[Records excerpted from a collection]

+++

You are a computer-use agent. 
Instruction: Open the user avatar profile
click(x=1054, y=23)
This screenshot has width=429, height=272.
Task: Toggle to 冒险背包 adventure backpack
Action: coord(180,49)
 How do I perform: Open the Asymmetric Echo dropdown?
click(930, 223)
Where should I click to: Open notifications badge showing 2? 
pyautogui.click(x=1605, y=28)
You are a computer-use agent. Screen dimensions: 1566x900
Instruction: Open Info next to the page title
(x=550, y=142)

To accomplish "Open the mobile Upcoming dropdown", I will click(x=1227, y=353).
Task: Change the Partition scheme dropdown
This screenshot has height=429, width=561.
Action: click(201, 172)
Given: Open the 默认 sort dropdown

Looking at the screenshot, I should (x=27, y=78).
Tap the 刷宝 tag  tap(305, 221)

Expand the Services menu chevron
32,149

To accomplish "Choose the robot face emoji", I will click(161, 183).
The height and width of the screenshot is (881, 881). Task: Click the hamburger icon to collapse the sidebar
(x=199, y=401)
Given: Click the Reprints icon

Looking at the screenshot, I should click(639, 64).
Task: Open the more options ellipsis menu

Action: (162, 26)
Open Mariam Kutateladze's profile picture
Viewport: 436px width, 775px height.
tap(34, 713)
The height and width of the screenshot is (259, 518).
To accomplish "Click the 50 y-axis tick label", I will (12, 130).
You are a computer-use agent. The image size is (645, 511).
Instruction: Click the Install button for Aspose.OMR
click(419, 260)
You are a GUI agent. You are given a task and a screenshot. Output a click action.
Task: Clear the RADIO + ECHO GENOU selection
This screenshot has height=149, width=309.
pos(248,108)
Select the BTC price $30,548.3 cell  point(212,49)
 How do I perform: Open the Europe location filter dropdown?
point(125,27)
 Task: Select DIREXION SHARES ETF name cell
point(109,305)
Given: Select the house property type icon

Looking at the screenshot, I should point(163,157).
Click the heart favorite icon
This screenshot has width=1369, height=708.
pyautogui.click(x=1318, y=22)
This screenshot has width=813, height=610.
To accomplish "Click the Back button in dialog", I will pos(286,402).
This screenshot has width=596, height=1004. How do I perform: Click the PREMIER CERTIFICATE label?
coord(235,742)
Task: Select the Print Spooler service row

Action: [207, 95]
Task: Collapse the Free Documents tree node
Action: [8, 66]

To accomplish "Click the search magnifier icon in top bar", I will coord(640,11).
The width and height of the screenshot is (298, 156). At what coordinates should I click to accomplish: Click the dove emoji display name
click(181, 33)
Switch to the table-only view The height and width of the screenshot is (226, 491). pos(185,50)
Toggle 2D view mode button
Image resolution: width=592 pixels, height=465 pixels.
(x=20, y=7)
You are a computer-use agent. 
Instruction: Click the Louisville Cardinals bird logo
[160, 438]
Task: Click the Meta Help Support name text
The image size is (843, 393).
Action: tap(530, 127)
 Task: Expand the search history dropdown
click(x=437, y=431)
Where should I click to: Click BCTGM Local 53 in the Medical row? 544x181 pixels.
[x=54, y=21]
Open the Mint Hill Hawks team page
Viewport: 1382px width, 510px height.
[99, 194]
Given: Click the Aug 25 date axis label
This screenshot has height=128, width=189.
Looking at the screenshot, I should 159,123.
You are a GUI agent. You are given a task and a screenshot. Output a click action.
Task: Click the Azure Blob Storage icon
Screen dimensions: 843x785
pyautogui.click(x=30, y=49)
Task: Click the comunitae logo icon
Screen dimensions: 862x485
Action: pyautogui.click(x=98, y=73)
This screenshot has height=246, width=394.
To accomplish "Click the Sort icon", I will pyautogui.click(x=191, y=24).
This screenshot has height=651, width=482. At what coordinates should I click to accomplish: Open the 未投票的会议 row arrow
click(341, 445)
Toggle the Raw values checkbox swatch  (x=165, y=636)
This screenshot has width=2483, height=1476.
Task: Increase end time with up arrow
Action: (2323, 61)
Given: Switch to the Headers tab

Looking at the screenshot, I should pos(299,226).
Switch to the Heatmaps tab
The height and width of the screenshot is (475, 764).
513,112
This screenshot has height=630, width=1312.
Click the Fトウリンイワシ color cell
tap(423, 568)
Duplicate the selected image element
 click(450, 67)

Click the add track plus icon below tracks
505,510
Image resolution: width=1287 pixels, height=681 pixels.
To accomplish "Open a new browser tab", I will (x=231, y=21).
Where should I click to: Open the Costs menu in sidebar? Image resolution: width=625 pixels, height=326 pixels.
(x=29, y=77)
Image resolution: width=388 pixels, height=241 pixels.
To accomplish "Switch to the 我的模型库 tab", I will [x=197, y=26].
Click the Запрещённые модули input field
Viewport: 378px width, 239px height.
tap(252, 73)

+++

**Task statement**. Write the records out once more, exactly as shown.

**Task response**.
You are a computer-use agent. 
Instruction: Open the user avatar profile
click(x=1054, y=23)
This screenshot has width=429, height=272.
Task: Toggle to 冒险背包 adventure backpack
Action: coord(180,49)
 How do I perform: Open the Asymmetric Echo dropdown?
click(930, 223)
Where should I click to: Open notifications badge showing 2? 
pyautogui.click(x=1605, y=28)
You are a computer-use agent. Screen dimensions: 1566x900
Instruction: Open Info next to the page title
(x=550, y=142)

To accomplish "Open the mobile Upcoming dropdown", I will click(x=1227, y=353).
Task: Change the Partition scheme dropdown
This screenshot has height=429, width=561.
Action: click(201, 172)
Given: Open the 默认 sort dropdown

Looking at the screenshot, I should (x=27, y=78).
Tap the 刷宝 tag  tap(305, 221)

Expand the Services menu chevron
32,149

To accomplish "Choose the robot face emoji", I will click(161, 183).
The height and width of the screenshot is (881, 881). Task: Click the hamburger icon to collapse the sidebar
(x=199, y=401)
Given: Click the Reprints icon

Looking at the screenshot, I should click(639, 64).
Task: Open the more options ellipsis menu

Action: (162, 26)
Open Mariam Kutateladze's profile picture
Viewport: 436px width, 775px height.
tap(34, 713)
The height and width of the screenshot is (259, 518).
To accomplish "Click the 50 y-axis tick label", I will (12, 130).
You are a computer-use agent. The image size is (645, 511).
Instruction: Click the Install button for Aspose.OMR
click(419, 260)
You are a GUI agent. You are given a task and a screenshot. Output a click action.
Task: Clear the RADIO + ECHO GENOU selection
This screenshot has height=149, width=309.
pos(248,108)
Select the BTC price $30,548.3 cell  point(212,49)
 How do I perform: Open the Europe location filter dropdown?
point(125,27)
 Task: Select DIREXION SHARES ETF name cell
point(109,305)
Given: Select the house property type icon

Looking at the screenshot, I should point(163,157).
Click the heart favorite icon
This screenshot has width=1369, height=708.
pyautogui.click(x=1318, y=22)
This screenshot has width=813, height=610.
To accomplish "Click the Back button in dialog", I will pos(286,402).
This screenshot has width=596, height=1004. How do I perform: Click the PREMIER CERTIFICATE label?
coord(235,742)
Task: Select the Print Spooler service row

Action: [207, 95]
Task: Collapse the Free Documents tree node
Action: [8, 66]

To accomplish "Click the search magnifier icon in top bar", I will coord(640,11).
The width and height of the screenshot is (298, 156). At what coordinates should I click to accomplish: Click the dove emoji display name
click(181, 33)
Switch to the table-only view The height and width of the screenshot is (226, 491). pos(185,50)
Toggle 2D view mode button
Image resolution: width=592 pixels, height=465 pixels.
(x=20, y=7)
You are a computer-use agent. 
Instruction: Click the Louisville Cardinals bird logo
[160, 438]
Task: Click the Meta Help Support name text
The image size is (843, 393).
Action: tap(530, 127)
 Task: Expand the search history dropdown
click(x=437, y=431)
Where should I click to: Click BCTGM Local 53 in the Medical row? 544x181 pixels.
[x=54, y=21]
Open the Mint Hill Hawks team page
Viewport: 1382px width, 510px height.
[99, 194]
Given: Click the Aug 25 date axis label
This screenshot has height=128, width=189.
Looking at the screenshot, I should 159,123.
You are a GUI agent. You are given a task and a screenshot. Output a click action.
Task: Click the Azure Blob Storage icon
Screen dimensions: 843x785
pyautogui.click(x=30, y=49)
Task: Click the comunitae logo icon
Screen dimensions: 862x485
Action: pyautogui.click(x=98, y=73)
This screenshot has height=246, width=394.
To accomplish "Click the Sort icon", I will pyautogui.click(x=191, y=24).
This screenshot has height=651, width=482. At what coordinates should I click to accomplish: Open the 未投票的会议 row arrow
click(341, 445)
Toggle the Raw values checkbox swatch  (x=165, y=636)
This screenshot has width=2483, height=1476.
Task: Increase end time with up arrow
Action: (2323, 61)
Given: Switch to the Headers tab

Looking at the screenshot, I should pos(299,226).
Switch to the Heatmaps tab
The height and width of the screenshot is (475, 764).
513,112
This screenshot has height=630, width=1312.
Click the Fトウリンイワシ color cell
tap(423, 568)
Duplicate the selected image element
 click(450, 67)

Click the add track plus icon below tracks
505,510
Image resolution: width=1287 pixels, height=681 pixels.
To accomplish "Open a new browser tab", I will (x=231, y=21).
Where should I click to: Open the Costs menu in sidebar? Image resolution: width=625 pixels, height=326 pixels.
(x=29, y=77)
Image resolution: width=388 pixels, height=241 pixels.
To accomplish "Switch to the 我的模型库 tab", I will [x=197, y=26].
Click the Запрещённые модули input field
Viewport: 378px width, 239px height.
tap(252, 73)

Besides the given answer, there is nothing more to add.